Folks, what you are about to read brings tears of joy to my eyes even now: I tried on TWO pairs of fantastic boots- tall, luscious leather boots- and THEY FIT. It is not because my fantastic trainer found a way to make my calves smaller, either. According to the reviews of the Sofft and Enzo boots I found, they are “huge” and people are “swimming in them”. I laugh at your problems, ye of twiggy legs!

Friends, meet my soon to be new boots:

Not only can I wear these both to work, with jeans, with skirts and dresses, and with nothing at all- they are high quality, fun, and comfortable. They still won’t work in a blizzaster (see: Northface boots for the winter win!), but they will carry me through 8 months of darkness in style. You can all be jealous now.

       May I make some suggestions for my fellow boot lovers, before I go on my boot purchasing spree?

       1. f you live in a warm climate, don’t act like you live in the arctic- boots with fur and intense winter features just look ridiculous. (Note: After living in LA, I have developed an intense aversion to Uggs. Uggs are not boots. They are fuggly slippers. I WILL judge you. I will not feel bad.)

       2. Flat boots are best for a starter pair, or a low heel. No one likes to see a wobbly chick in stiletto boots. Also, what is the point of those?! Just wear a pair of heels.

       3. Cowboy boots= weekend boots. NOT for work. Also, watch where you go- those pointy toes hurt. 

       4. Animal lover or no, real leather rules. They last longer, look nicer, and wear better. I’m sure Ellen can hook you up with some faux-leather alternatives, if you must.

       5. You get what you pay for, most of the time. I definitely understand not wanting to invest $200+ on a pair of boots if you live somewhere with the normal THREE months of winter. But if you live in winter, it’s worth it. Save up, buy them, and don’t feel guilty. Price per wear, right!?

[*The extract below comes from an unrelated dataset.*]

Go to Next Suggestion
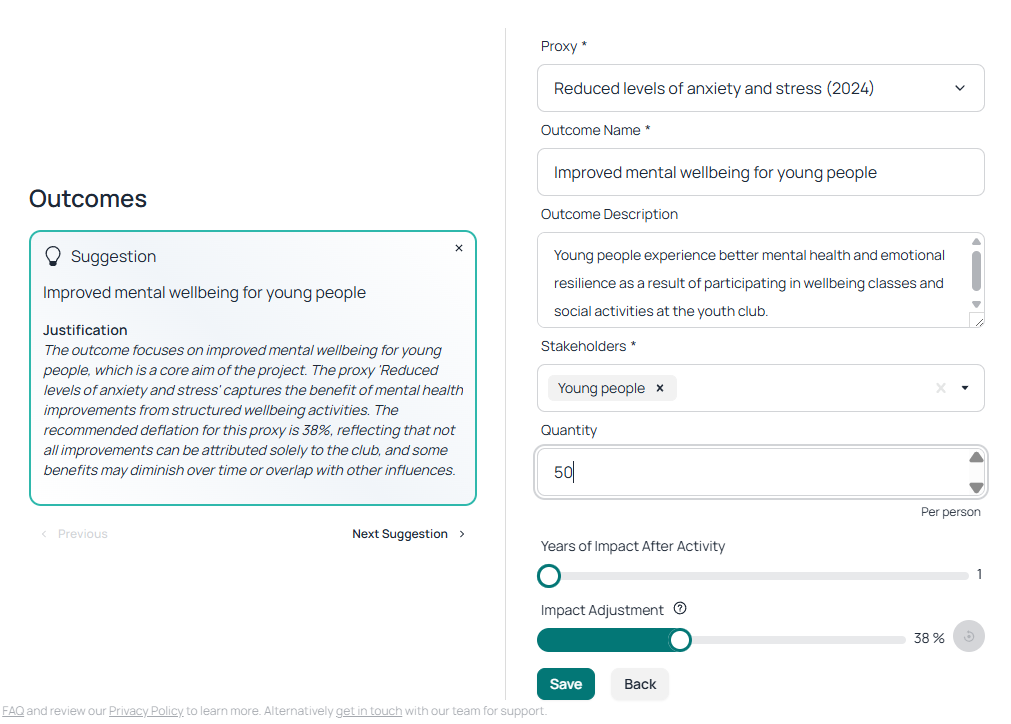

       6. Beware the super trendy boot. Just sayin.

       7. Beware the leg cutters. And by this I mean a boot that is a bad height for you. Ellen has shown some great options. But don’t get boots that make your legs look stumpy. 

       8. Take care of your boots!!! I should do this more, but its still true. Love your boots and they will love you.

Let this be a tale of hope and inspiration, no matter what climate you live in or what size you are. There are boots out there for every calf size, twiggy to gargantuan. Websites abound with options (, Clark’s, etc), and there’s always Ellen. 

Happy Boot Shopping!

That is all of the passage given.